*GOAL*. Reproduce verbatim the lines of the listing below, starting with the line that contains "Given: Open the grid icon on 创世之神 card" and running through the end of the listing, both ends included.

>> BEGIN

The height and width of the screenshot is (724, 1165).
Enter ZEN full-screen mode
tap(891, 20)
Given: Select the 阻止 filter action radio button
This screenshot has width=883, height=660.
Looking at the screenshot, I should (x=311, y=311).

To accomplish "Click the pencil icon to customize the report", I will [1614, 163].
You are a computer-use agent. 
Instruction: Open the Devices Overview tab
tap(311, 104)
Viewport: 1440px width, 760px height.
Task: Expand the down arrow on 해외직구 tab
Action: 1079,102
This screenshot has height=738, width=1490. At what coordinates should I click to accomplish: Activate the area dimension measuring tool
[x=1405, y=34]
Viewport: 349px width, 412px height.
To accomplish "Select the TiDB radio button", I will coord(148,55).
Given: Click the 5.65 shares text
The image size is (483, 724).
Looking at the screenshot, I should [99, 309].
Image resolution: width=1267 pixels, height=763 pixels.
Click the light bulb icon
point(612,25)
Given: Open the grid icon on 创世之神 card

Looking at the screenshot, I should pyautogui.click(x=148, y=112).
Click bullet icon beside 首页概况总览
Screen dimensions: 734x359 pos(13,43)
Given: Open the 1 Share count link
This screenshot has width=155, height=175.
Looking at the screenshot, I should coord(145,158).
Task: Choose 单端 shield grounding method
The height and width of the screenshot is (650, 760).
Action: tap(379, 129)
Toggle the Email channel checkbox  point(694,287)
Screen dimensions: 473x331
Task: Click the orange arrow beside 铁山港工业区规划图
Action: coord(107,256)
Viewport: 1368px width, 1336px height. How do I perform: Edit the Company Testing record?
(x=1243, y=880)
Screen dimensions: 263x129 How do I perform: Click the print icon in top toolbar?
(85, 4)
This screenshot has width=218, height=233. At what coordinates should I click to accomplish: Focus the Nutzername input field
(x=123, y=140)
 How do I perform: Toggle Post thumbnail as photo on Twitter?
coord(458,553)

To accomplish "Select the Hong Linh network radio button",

>> END

*EXERCISE SOLUTION*.
Given: Open the grid icon on 创世之神 card

Looking at the screenshot, I should pyautogui.click(x=148, y=112).
Click bullet icon beside 首页概况总览
Screen dimensions: 734x359 pos(13,43)
Given: Open the 1 Share count link
This screenshot has width=155, height=175.
Looking at the screenshot, I should coord(145,158).
Task: Choose 单端 shield grounding method
The height and width of the screenshot is (650, 760).
Action: tap(379, 129)
Toggle the Email channel checkbox  point(694,287)
Screen dimensions: 473x331
Task: Click the orange arrow beside 铁山港工业区规划图
Action: coord(107,256)
Viewport: 1368px width, 1336px height. How do I perform: Edit the Company Testing record?
(x=1243, y=880)
Screen dimensions: 263x129 How do I perform: Click the print icon in top toolbar?
(85, 4)
This screenshot has width=218, height=233. At what coordinates should I click to accomplish: Focus the Nutzername input field
(x=123, y=140)
 How do I perform: Toggle Post thumbnail as photo on Twitter?
coord(458,553)

To accomplish "Select the Hong Linh network radio button",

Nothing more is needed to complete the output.